Dear Michael,
I have two comments, although they may not be directly helpful.
(1) for GLMs such as occupancy models you should better use likelihood ratio tests, rather than the Wald z tests reported in the summary. The latter assume a symmetric sampling distribution of the estimates and I think this is often not the case. The LRT is more robust in this sense I believe and should use as a default significance test in GLMs.
(2) that thing with non-overlapping versus overlapping CI's is merely apocryphal and I am quite certain that you can have statistically significant differences between two groups and yet their 95% CI's may overlap. --- Surely some mathematician can prove that analytically, but for the rest of us, simulation would be the method to confirm or reject this belief.
Kind regards --- Marc
--
You received this message because you are subscribed to the Google Groups "unmarked" group.
To unsubscribe from this group and stop receiving emails from it, send an email to
unmarked+u...@googlegroups.com.
For more options, visit https://groups.google.com/d/optout.
Dear Michael,
my understanding is that in GLMs, one best tests for significance using a likelihood ratio test (LRT). An occupancy model is a sort of combination of two linked logistic regressions (= Bernoulli GLMs), so I assume this is the same in this hierarchical GLM. Therefore, yes, this is the test I would base my conclusions on about an effect of habitat.
Now about the plotting of the effect, with associated uncertainty interval: I think that your interval is based on some sort of normality assumption of the estimator (as is the Wald test) and so this may not be adequate. Richard suggested this:
confint(fm, type="state", method="profile")
I think that profiled intervals would be better and might better reflect the result from the LRT.
So, my interpretation of your discrepancy between the numbers and the plot would be that your current plot is somewhat inadequate. And, again, you may still have overlapping Cis, because they can overlap even if the difference is significantly different from zero.
Kind regards - Marc
Hi Mike,
let me make a stab, interspersed with your email below.
Kind regards --- Marc
Von: unma...@googlegroups.com [mailto:unma...@googlegroups.com]
Im Auftrag von Michael Wysong
Gesendet: Freitag, 26. Juni 2015 12:41
An: unma...@googlegroups.com
Betreff: Re: [unmarked] narrowly non-significant difference in occupancy between habitat types yet large overlapping error bars
Hi Marc,
I have two problems with the profile confidence intervals and I am wondering if you or anyone else has come across this:
1) when I run the code as Richard suggested above I get a warning: "Lower endpoint of profile confidence interval is on the boundary" and the lower end of the CI collapses to -Inf.
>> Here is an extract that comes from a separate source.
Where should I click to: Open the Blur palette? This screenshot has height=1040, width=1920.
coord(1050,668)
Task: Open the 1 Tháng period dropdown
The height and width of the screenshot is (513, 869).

This doesn't happen with method="normal". Example script and result:
> confint(pc4, type="state", method="profile")
Profiling parameter 1 of 2 ... done.
Profiling parameter 2 of 2 ... done.
0.025 0.975
psi(Int) 0.5028372 12.7659776
psi(habitatS) -Inf -0.5551657
Warning message:
Lower endpoint of profile confidence interval is on the boundary
MK: I am not sure that the –Inf is a problem. Since the interval is on the logit scale, that corresponds to 0 on the probability scale. So the 95% profile CI for the difference between the two habitats (it's the difference, right ?) would be (plogis(-Inf), plogis(-0.555)) and I would interpret that as (0, 0.364). I think that to get the CI on the probability scale, you simply backtransform to the two endpoints.
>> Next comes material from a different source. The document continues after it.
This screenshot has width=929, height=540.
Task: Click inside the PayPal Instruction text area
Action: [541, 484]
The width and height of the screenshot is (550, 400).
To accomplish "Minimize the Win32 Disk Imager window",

2) I can calculate profile confidence intervals for the other species but I have no idea of how to back transform them into meaningful CI intervals of occupancy on the 0:1 scale (or for state ="det" for that matter).
MK: see above
The predict function gives CIs but as far as I can tell these are just "normal" CIs and not profile CIs. BackTransform of the linearComb also gives CIs but these are normal as well and as far as I can tell there doesn't appear to be a way to get profile CIs out of this either. Of course I am still fairly new to this so I could be missing something.
MK: It's just one method of computing a frequentist 95% CI. The interval means the usual thing: i.e., the probability doesn't say anything about the parameter, but is a statement about the reliability of the method of computing the CI: if you computed 100 such intervals in a similar situation, you'd expect 95 of them to contain the true value of the parameter.